> TASK: Filter the entries, keeping every line with the word "panel".

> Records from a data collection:
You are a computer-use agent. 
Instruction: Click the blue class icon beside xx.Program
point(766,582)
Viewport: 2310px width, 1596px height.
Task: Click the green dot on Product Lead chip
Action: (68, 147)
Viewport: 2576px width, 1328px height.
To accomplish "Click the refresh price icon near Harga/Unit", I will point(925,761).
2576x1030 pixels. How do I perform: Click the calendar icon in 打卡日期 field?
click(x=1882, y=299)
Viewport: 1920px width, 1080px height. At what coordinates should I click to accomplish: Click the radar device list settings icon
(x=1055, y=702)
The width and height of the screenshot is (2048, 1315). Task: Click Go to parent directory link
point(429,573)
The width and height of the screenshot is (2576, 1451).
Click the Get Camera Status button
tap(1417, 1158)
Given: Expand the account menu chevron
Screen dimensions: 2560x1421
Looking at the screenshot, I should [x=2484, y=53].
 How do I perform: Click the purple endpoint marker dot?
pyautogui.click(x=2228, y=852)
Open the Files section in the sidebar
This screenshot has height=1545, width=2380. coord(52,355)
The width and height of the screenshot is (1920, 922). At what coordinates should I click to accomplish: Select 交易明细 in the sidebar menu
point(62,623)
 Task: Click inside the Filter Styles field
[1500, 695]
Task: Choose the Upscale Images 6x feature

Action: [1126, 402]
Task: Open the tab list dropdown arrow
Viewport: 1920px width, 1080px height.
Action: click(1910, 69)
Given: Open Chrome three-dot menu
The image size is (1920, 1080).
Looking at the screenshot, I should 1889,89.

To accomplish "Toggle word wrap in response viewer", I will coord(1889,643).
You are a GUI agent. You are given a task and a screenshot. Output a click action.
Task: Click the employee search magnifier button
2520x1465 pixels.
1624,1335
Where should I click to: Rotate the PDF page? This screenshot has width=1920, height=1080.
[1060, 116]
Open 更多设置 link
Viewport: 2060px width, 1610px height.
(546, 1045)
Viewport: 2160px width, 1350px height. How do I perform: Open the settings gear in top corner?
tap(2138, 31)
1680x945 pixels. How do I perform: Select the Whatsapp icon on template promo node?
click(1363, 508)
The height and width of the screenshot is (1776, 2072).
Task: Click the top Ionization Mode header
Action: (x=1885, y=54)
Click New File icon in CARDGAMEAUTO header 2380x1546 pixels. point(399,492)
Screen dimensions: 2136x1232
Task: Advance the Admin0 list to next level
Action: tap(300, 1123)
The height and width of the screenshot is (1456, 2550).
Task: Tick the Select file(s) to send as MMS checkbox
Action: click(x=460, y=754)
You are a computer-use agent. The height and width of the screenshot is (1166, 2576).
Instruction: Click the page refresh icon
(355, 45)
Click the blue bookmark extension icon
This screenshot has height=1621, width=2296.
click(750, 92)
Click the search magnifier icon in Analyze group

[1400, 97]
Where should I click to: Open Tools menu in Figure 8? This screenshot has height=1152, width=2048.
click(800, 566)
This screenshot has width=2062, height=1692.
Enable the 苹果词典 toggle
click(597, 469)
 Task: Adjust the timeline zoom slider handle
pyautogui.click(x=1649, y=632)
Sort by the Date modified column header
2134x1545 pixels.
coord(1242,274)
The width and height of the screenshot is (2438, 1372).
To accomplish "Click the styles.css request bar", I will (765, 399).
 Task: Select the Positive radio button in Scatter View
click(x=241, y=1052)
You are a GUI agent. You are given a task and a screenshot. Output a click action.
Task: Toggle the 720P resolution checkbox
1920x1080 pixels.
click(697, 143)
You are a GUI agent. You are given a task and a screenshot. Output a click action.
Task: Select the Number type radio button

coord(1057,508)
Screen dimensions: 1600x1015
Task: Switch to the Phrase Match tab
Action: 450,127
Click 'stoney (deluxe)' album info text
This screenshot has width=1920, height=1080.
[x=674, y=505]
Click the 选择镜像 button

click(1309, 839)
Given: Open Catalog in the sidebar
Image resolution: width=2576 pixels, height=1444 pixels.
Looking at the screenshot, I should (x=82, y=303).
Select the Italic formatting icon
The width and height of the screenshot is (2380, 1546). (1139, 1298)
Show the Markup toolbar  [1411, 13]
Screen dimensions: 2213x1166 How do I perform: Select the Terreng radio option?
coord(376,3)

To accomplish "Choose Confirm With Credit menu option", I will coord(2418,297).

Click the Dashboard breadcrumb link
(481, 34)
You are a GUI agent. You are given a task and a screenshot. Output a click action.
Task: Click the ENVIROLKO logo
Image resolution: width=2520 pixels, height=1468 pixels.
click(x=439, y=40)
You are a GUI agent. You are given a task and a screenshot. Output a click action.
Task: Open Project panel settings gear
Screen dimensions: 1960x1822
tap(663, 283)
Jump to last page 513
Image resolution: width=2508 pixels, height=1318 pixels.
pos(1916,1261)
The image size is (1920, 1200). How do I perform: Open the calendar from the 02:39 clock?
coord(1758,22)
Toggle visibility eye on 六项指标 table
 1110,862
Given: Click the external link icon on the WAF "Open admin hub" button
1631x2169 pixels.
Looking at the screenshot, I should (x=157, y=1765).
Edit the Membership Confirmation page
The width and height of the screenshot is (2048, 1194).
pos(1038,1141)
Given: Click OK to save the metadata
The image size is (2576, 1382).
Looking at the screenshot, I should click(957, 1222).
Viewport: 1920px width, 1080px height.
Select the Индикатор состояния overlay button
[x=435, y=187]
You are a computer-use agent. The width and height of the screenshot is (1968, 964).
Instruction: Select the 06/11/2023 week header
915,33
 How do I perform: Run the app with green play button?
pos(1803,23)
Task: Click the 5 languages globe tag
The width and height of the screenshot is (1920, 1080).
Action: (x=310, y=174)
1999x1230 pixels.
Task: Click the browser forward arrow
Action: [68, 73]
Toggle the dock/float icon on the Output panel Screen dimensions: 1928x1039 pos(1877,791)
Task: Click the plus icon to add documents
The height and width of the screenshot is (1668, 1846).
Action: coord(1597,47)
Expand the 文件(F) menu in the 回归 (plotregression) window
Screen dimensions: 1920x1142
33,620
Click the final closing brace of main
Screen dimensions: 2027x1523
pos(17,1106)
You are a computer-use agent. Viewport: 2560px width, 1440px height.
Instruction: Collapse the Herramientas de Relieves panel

> COMPLETED TASK:
Task: Open Project panel settings gear
Toggle the dock/float icon on the Output panel Screen dimensions: 1928x1039 pos(1877,791)
Instruction: Collapse the Herramientas de Relieves panel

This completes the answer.